Pixel coordinate grounding data ▸
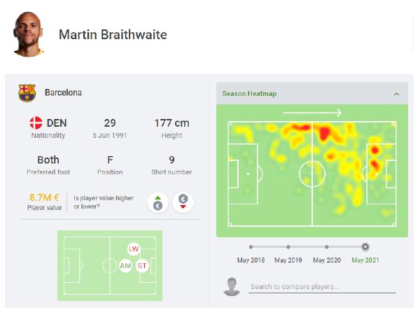Click the Barcelona club crest icon
Image resolution: width=420 pixels, height=315 pixels.
[x=27, y=93]
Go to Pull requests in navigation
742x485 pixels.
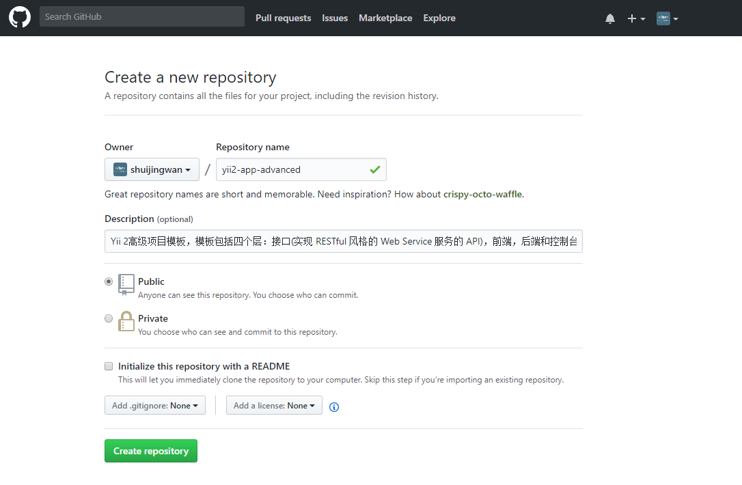[283, 18]
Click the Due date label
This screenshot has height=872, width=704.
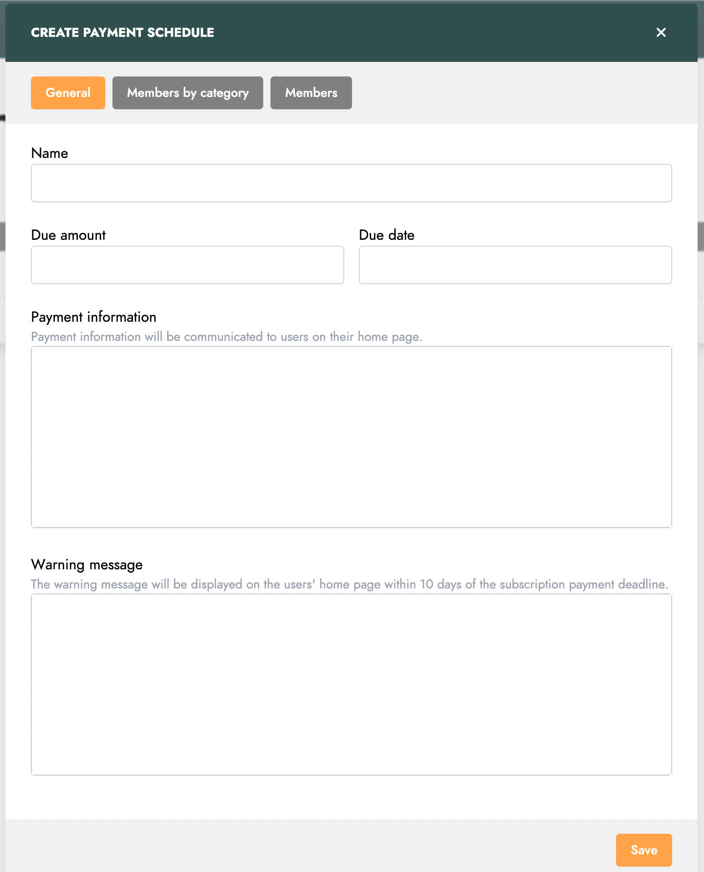pyautogui.click(x=387, y=235)
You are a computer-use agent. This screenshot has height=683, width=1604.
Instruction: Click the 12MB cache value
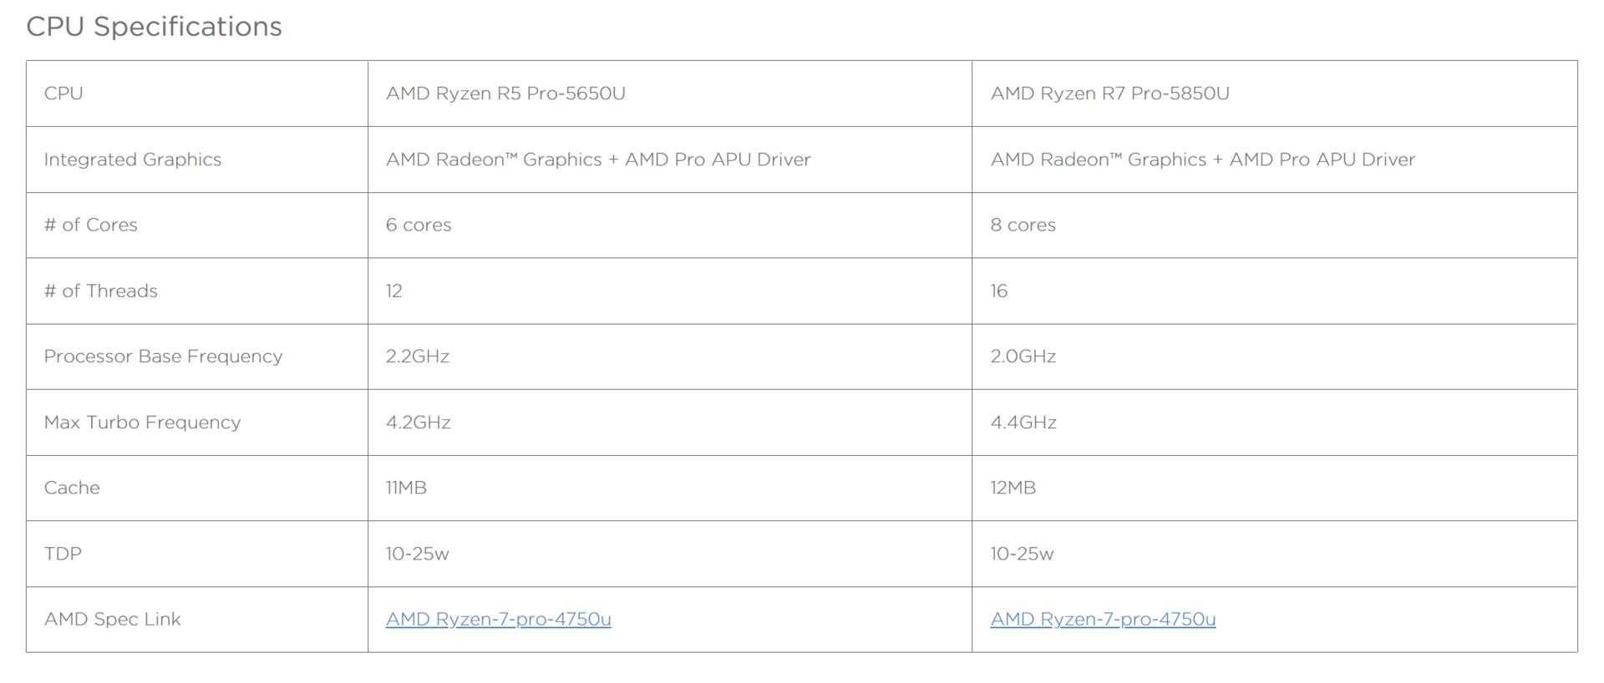(x=1013, y=488)
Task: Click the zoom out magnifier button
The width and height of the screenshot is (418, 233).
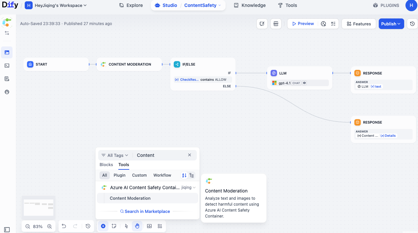Action: click(28, 226)
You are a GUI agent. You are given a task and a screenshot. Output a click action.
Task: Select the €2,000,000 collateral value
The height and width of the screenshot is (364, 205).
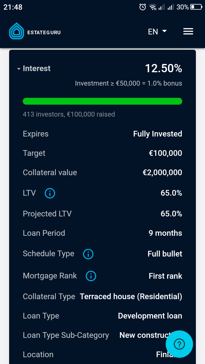point(162,173)
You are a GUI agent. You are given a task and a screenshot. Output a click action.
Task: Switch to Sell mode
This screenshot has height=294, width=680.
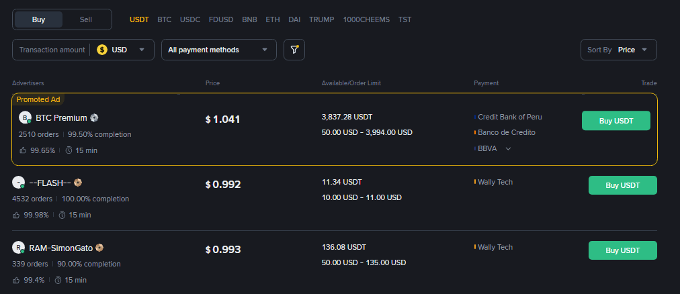pyautogui.click(x=86, y=19)

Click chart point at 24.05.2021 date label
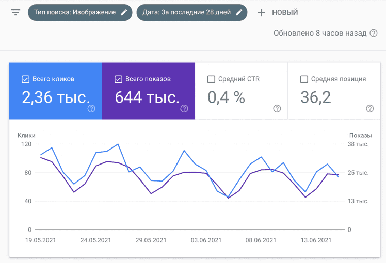click(x=96, y=240)
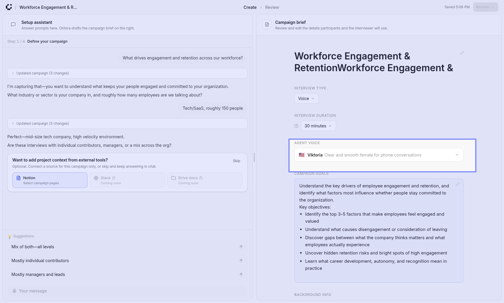Viewport: 504px width, 303px height.
Task: Send the 'Mix of both—all levels' arrow
Action: tap(241, 247)
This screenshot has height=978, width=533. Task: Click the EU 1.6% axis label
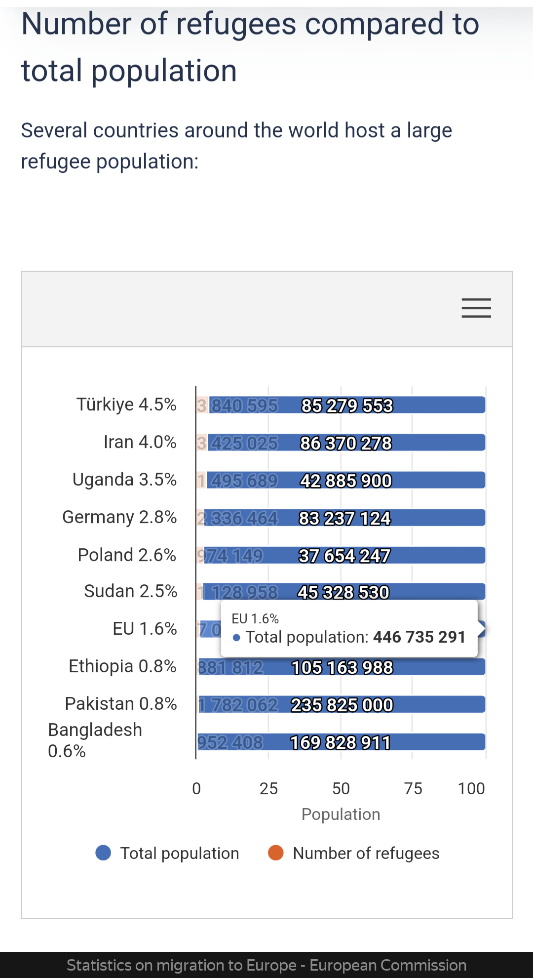[145, 629]
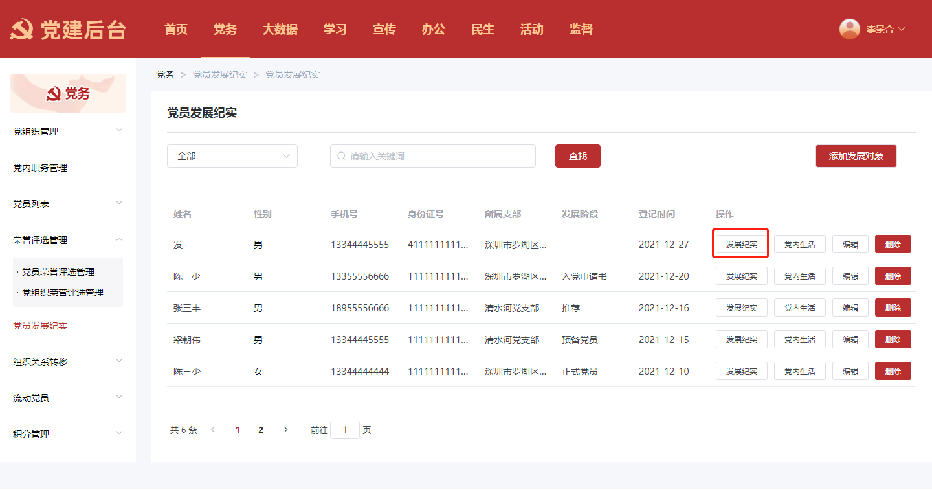Open the 李景合 user dropdown menu
The image size is (932, 490).
click(885, 29)
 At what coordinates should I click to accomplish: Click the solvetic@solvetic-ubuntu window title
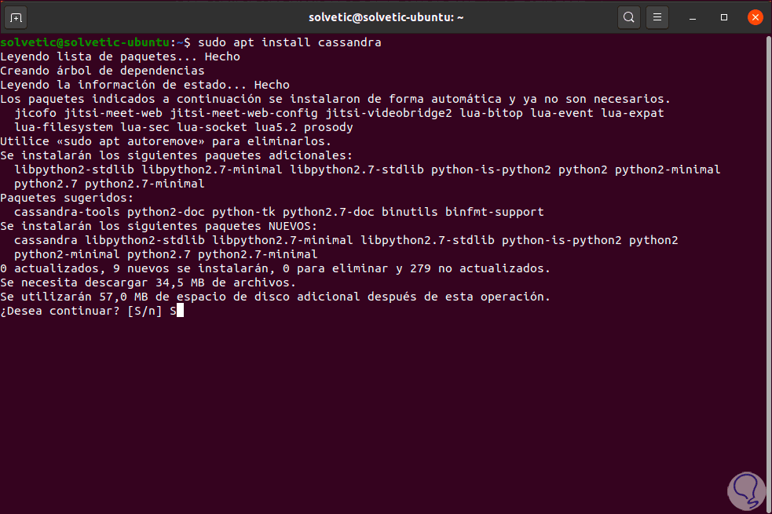click(x=386, y=16)
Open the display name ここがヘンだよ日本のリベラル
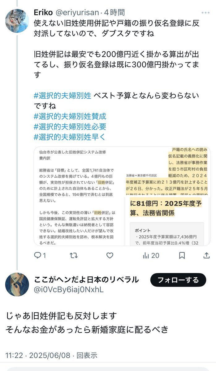216x371 pixels. point(86,280)
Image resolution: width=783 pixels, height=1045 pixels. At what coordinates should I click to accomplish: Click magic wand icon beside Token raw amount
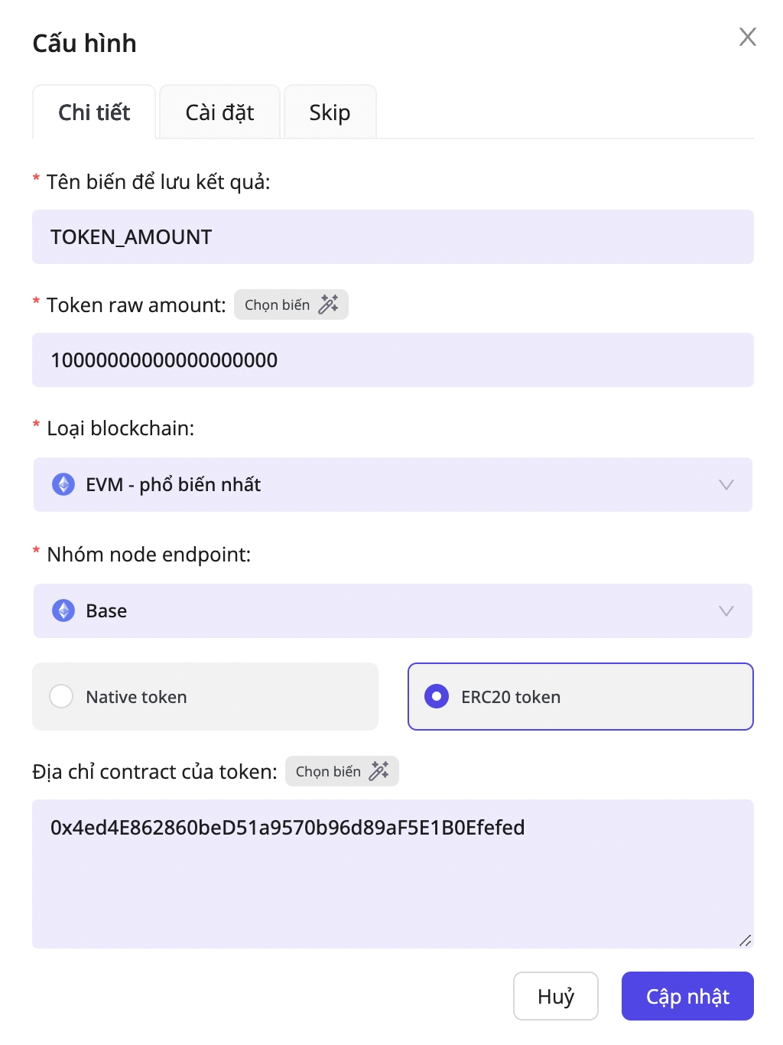[328, 304]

Required action ▸ Quote precisely the lines of the data from the line containing "This screenshot has height=978, width=533." through its final line, both included, excluding pictures.

Exercise output ▸
This screenshot has height=978, width=533. Task: Click the EU 1.6% axis label
[145, 629]
Open the 李景合 user dropdown menu
The image size is (932, 490).
click(885, 29)
 At what coordinates should I click to accomplish: Click the solvetic@solvetic-ubuntu window title
click(x=386, y=16)
Open the display name ここがヘンだよ日本のリベラル
216x371 pixels. point(86,280)
Image resolution: width=783 pixels, height=1045 pixels. At what coordinates should I click to accomplish: Click magic wand icon beside Token raw amount
[328, 304]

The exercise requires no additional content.